To prove a negligence case, the necessary elements are:

  • There was a duty to act on the part of one toward another
  • The defendant breached the duty
  • There was an injury or “damages” that resulted, and
  • The breach of duty proximately caused the damages. Proximate cause means that an event was a “cause in fact” of the damages and that the damages were a foreseeable result of the event in question.
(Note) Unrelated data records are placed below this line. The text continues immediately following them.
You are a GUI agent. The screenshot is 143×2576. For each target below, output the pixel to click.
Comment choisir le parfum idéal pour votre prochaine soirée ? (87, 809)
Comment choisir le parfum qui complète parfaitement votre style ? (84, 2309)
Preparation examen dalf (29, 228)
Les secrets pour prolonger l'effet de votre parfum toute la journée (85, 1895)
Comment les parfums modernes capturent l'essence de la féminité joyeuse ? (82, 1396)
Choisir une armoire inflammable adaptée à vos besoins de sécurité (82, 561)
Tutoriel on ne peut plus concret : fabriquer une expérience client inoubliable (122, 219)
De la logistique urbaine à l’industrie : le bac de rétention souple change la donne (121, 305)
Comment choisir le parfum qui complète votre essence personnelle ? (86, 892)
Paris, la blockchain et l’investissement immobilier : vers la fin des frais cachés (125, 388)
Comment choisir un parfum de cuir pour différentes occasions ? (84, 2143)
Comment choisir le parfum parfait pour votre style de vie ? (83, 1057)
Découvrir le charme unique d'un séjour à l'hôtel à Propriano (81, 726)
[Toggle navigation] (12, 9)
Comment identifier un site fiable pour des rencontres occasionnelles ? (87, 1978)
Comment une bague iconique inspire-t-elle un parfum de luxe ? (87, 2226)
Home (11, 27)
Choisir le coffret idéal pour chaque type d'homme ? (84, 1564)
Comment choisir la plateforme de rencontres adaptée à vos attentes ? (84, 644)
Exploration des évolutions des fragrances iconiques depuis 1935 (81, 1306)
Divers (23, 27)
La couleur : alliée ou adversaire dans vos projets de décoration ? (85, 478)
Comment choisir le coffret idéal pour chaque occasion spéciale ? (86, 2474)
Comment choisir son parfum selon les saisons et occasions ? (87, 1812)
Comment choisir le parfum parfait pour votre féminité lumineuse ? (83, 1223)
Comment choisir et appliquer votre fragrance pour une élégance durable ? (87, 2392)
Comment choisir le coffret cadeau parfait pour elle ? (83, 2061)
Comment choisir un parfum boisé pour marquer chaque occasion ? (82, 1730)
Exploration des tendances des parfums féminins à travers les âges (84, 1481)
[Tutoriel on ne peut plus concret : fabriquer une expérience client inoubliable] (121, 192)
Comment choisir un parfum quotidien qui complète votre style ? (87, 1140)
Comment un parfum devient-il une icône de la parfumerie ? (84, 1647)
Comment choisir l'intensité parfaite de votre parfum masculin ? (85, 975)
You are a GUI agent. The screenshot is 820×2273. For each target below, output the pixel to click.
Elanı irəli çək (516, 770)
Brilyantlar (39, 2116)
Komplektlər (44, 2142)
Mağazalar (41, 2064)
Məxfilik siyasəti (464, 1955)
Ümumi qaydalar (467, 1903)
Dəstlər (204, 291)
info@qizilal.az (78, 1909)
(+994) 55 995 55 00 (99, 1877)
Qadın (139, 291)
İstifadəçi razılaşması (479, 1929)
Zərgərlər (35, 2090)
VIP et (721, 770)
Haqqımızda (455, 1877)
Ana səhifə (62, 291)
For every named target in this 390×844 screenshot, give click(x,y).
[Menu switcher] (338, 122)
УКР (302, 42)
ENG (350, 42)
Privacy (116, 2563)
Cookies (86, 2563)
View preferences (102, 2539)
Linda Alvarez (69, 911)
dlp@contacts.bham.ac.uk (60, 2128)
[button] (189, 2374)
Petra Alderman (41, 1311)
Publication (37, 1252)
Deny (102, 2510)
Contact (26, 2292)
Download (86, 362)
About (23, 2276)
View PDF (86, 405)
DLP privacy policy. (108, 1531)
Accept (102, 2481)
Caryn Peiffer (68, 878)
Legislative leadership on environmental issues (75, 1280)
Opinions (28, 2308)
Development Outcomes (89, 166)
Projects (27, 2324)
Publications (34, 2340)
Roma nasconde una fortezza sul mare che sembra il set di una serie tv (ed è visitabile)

Most personal injury lawyers do not charge an upfront retainer fee. The majority of personal injury cases are handled on a contingency fee basis. This means that the lawyer receives a fixed percentage (usually 33% or one-third) of any monetary damages awarded to the client. If the lawsuit is unsuccessful (i.e., no damages are awarded), the client does not owe the lawyer any legal fee.

As to the various costs and expenses associated with handling the case (i.e., court filing fees, expenses associated with scheduling and taking depositions, fees for obtaining medical records and physician reports, fees for experts and other witnesses, postage, etc.), many personal injury lawyers will advance such costs on your behalf and only require reimbursement if they win your case.

Probably not.

It is unusual for punitive damages to be awarded on top of compensatory damages in a personal injury case. This is because the purpose of punitive damages is to punish the defendant for some outrageous conduct. This is very different from the purpose of damages awarded in a personal injury case, which is to make the plaintiff whole or “compensate” him for the pain and suffering he experienced resulting from his injuries.

In most states, a plaintiff may file a wrongful death action on behalf of a deceased family member. However, the specific requirements for such lawsuits vary from state to state. If you’re considering bringing such action in your jurisdiction, a vital threshold issue will be whether you are deemed an authorized party who can bring suit. In some states, the deceased’s surviving spouse and children are the only authorized parties. Other states permit additional family members to assert the claim, such as the deceased’s parents or grandparents.

When an employee is injured on the job and receives worker’s compensation benefits, he is barred from bringing a claim against his employer. If his injuries were caused by the negligence of someone other than his employer, he has the right to pursue a claim for damages against that “third- party.” This is known as a worker’s compensation third-party claim.

The Attractive Nuisance Doctrine is a legal theory that holds that when an activity or condition that exists upon a person’s property tends to entice children onto the property, the trespasser defense ceases to protect the landowner from liability for injury to those children if the landowner was aware the condition was likely to attract children. Examples of attractive nuisances are pools, lakes, and sand pits.